Opened 12 years ago
Closed 11 years ago
#10028 closed defect (fixed)
Account delete does not purge user's auth cookie
| Reported by: | Owned by: | Steffen Hoffmann | |
|---|---|---|---|
| Priority: | normal | Component: | AccountManagerPlugin |
| Severity: | normal | Keywords: | user delete authentication cookie |
| Cc: | Ryan J Ollos | Trac Release: | 0.12 |
Description
I would expect that if a specific user is logged at the point just prior to their account being deleted, they should lose the authenticated status in future requests. This does not appear to be the case (0.11 branch of AccountManagerPlugin and Trac 0.13dev).
Attachments (1)
Change History (8)
Changed 12 years ago by
| Attachment: | delete_user_delete_auth.diff added |
|---|
comment:1 Changed 12 years ago by
comment:2 Changed 12 years ago by
| Cc: | Ryan J Ollos added; anonymous removed |
|---|
comment:3 Changed 12 years ago by
| Keywords: | user delete authentication cookie added |
|---|
Thank you for the hint and inspiration. I'm testing a modified version of your patch right now. Please allow some comments on your patch:
Invalidation of authentication cookie data is not done in trunk development branch as well. This is the more appropriate place to discuss, since all ongoing development is happening there and that code is subsequently merged back into the stable branch(es), currently 0.11 that you referred to. For this reason I prefer patches against trunk too.
env.db_transaction is top, but I defer adoption of the latest Trac db API until I did a final 0.11 release. Switching towards a 0.13 branch means maintenance of significant diverging code or leaving 0.11 backwards-compatibility behind, that I personally still value very high these days. I know of Trac applications, that even can't go beyond Python2.4 for various reasons, that I don't feel authorized to argue with.
The additional DELETE statement will interrupt any of possibly multiple parallel authenticated sessions for the deleted user, but of course this is rightful table cleanup anyway.
comment:4 Changed 12 years ago by
(In [11554]) AccountManagerPlugin: Improve db cleanup on user deletion, refs #10028.
Thanks to Gary Martin from WanDisco for pointing out this weak spot.
comment:5 follow-up: 6 Changed 12 years ago by
Fantastic.. the trunk development branch code now works well against my test 0.13 based system.
Thanks for making time to look at this so quickly.

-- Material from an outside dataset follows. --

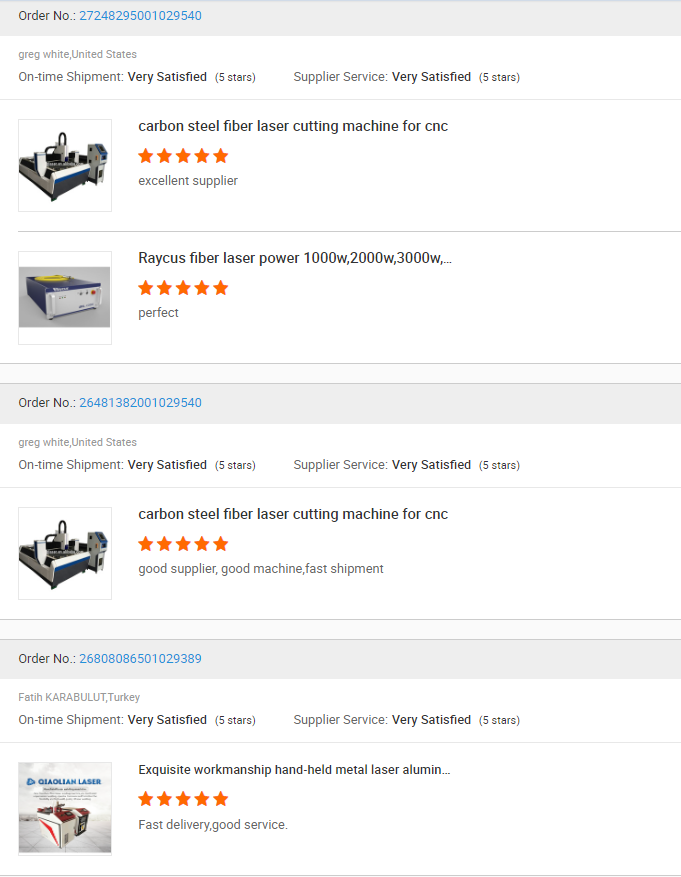Click star rating above 'good supplier, good machine' review
The width and height of the screenshot is (681, 877).
click(183, 544)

comment:6 Changed 12 years ago by
| Status: | new → assigned |
|---|
Replying to anonymous:
Fantastic.. the trunk development branch code now works well against my test 0.13 based system.

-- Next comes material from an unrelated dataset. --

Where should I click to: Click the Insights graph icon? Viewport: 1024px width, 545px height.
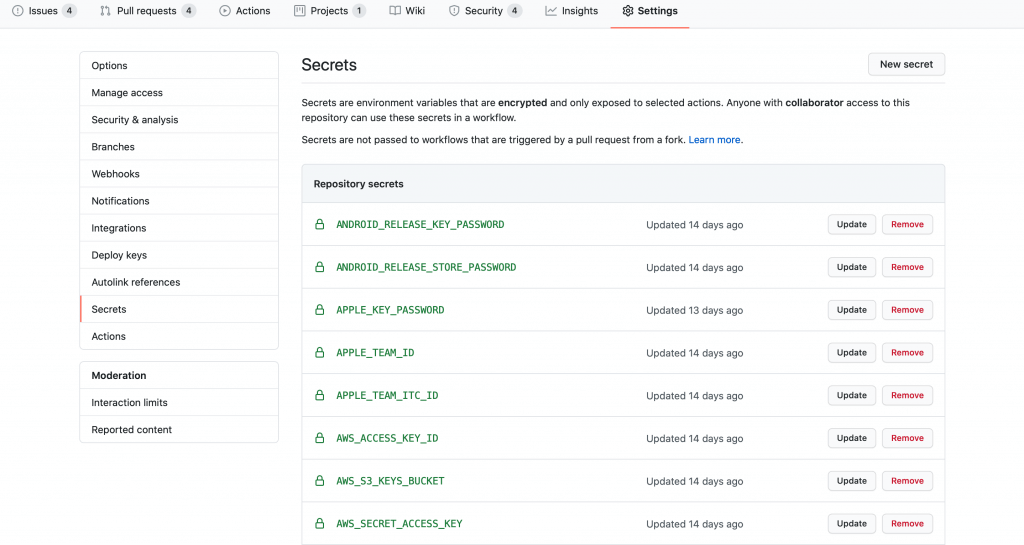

Good new. Thank you for reporting back.
Thanks for making time to look at this so quickly.
You're welcome. I've been lucky to use some free time last night, more than within the last ten week together. And code rules: With a plausible description and a patch everything is much easier. If you happen to get more observations, fixes and improvements, I'd be eager to have a look too.
comment:7 Changed 11 years ago by
| Resolution: | → fixed |
|---|---|
| Status: | assigned → closed |
(In [12398]) AccountManagerPlugin: Releasing version 0.4, pushing development to acct_mgr-0.5dev.

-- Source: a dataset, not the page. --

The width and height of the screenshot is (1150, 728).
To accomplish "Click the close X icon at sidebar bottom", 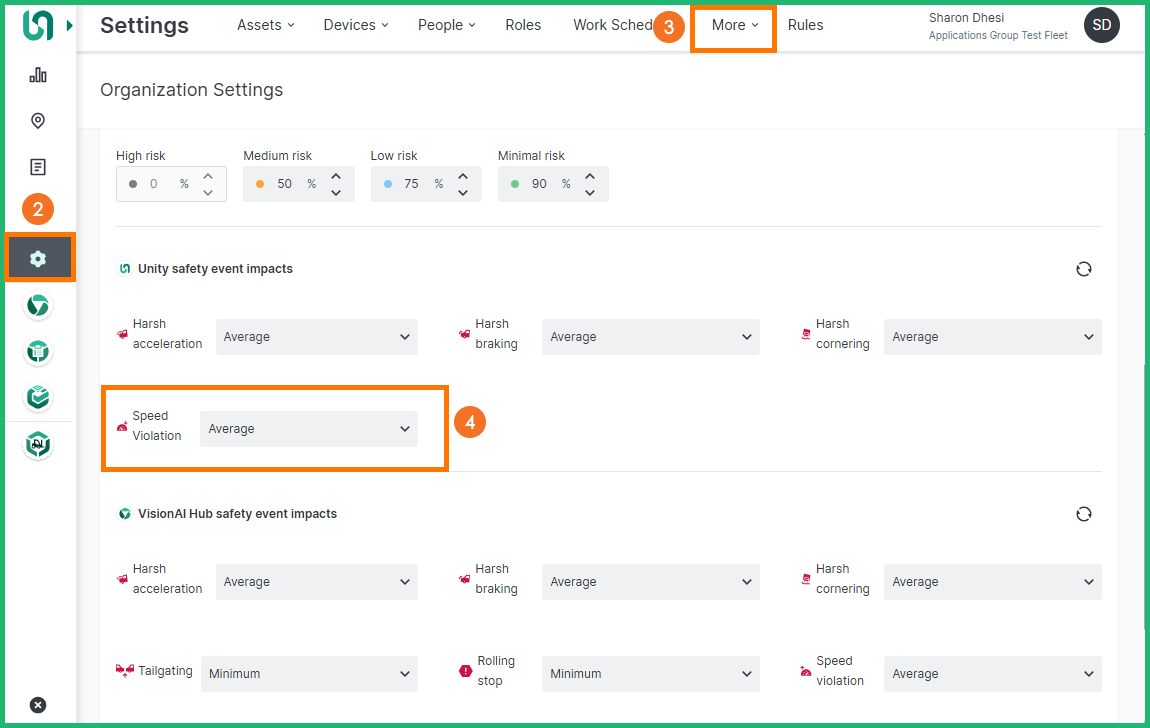I will click(x=38, y=705).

Availability of that code as stable release closes #874, #3459, #4677, #5295, #5691, #6616, #7577, #8076, #8685, #8770, #8791, #8990, #9052, #9079, #9090, #9139, #9246, #9252, #9547, #9618, #9676, #9843, #9852, #9940, #10023, #10028, #10123, #10142, #10204, #10276, #10397, #10412, #10594, #10625 and #10644.
Some more issues have been worked-on, yet without confirmed resolution,
refs #5464 (for JiraToTracIntegration), #8927 and #10134.
And finally there are some issues and enhancement requests showing progress, but known to require more work to resolve them satisfactorily, refs #843, #1600, #5964, #8217, #8933.
Thanks to all contributors and followers, that enabled and encouraged a good portion of this development work.
The attached patch is just part of what I found that might just contribute to a possible fix that seems to work for me. I hope it is of some use.